This is better, but it is still question-begging - the variation of an object along its temporal dimension, on a tenseless, perdurantist view just is the changing of the object. The perdurantist does not repudiate change, they give an account of it. Dummett misses the point here entirely. He continues:

This image is misconceived. Consider a description of other hypertubes, whose axes lie along a spatial dimension. To us these would appear long, very short-lived objects; if we learned that a different consciousness attached to each segment of one of the tubes, we should regard them as strings of distinct creatures. But if we were told that a different consciousness attached to each cross-section of such a tube at an angle orthogonal to its axis, and that the different consciousnesses varied continuously, we could make nothing of this at all.


It's not clear who the "we" is here (Van Inwagen and Dummet perhaps?), for quite a few people seem to be able to make sense of such things. Such a thing may be impossible, but it certainly seems intelligible or conceivable in a pretty strong sense. As we will see elsewhere, Dummett seems to like to think that if some view is contrary to a deeply entrenched belief of his, it must be unintelligible. Forget the fact that lots of other people seem to find it the opposite - or even to find that the denial of the perdurantist view is unintelligible itself!

Another less than stellar paragraph comes a few pages later, where Dummett writes:

Why should truth be explained in terms of knowledge? The question is whether it is possible to swallow the conception of a reality existing in utter independence of its being apprehended. [...] My question is whether it is intelligible to suppose that the universe might have been devoid of sentient creatures throughout its existence. What would be the difference between the existence of such a universe and there being no universe at all? To express the question theologically, could God have created a universe devoid of sentient creatures throughout its existence? What would be the difference between God's creating such a universe and his merely conceiving of such a universe without bringing it into existence? What difference would its existence make? It seems to me that the existence of a universe from which sentience was perpetually absent is an unintelligible fantasy. What exists is what can be known to exist. What is true is what can be known to be true. Reality is the totality of what can be experienced by sentient creatures and what can be known by intelligent ones.

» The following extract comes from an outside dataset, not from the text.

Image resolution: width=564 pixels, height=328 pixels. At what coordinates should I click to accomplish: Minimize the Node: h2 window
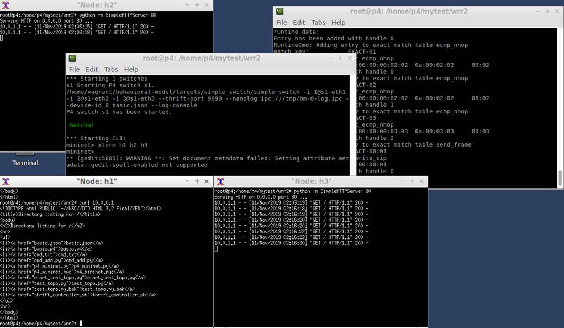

It's not really clear here why we should take any of this seriously at all. This is all not so much argument as much as dogmatic assertion of Dummett's own crazy views. Of course, if one is already completely convinced of an antirealist view and think that such a view is necessarily true, one will likely find the scenario discussed here unintelligible. But that shows absolutely nothing. I could also hold crazy views about other things such that a very plausible view will then seem to me to be unintelligible. But that doesn't make the latter fact any evidence for my view - rather, it presupposes it. This is a particular example of how, unchecked, some badly formed intuitions and a lot of stubborness can snowball and lead one into incredibly implausible views. After all, many people will find the impossibility of Dummett's scenario unintelligible. After all, we normally do not think that the existence of stars or the wider universe is somehow dependent on us. That seems just as crazy (more, in fact) as the denial of the reality of the past that Dummett is so eager to escape from.

And notice his rhetorical questions! Here's a good example of the sort of thing I tell undergraduates not to do - introduce rhetorical questions in the place of actual argumentation, particularly when your opponents may very well have an answer for you. In this case, it seems perfectly clear what the difference would be between the universe existing or not, or being created by God or merely conceived. If the universe exists, all sorts of properties are instantiated, there are events occurring, etc. You may as well ask what the difference would be between me existing and me not - obviously, if I did not exist, certain properties would not be instantiated nor would certain events occur had I not been around. But the answer for the existence or non-existence of the universe is exactly parallel. To deny this as Dummett does would make the existence of the external world dependent on us so that it is literally metaphysically impossible that the universe could have been destroyed or ended up in some state such that sentient life never happened. This seems, to say the least, rather implausible.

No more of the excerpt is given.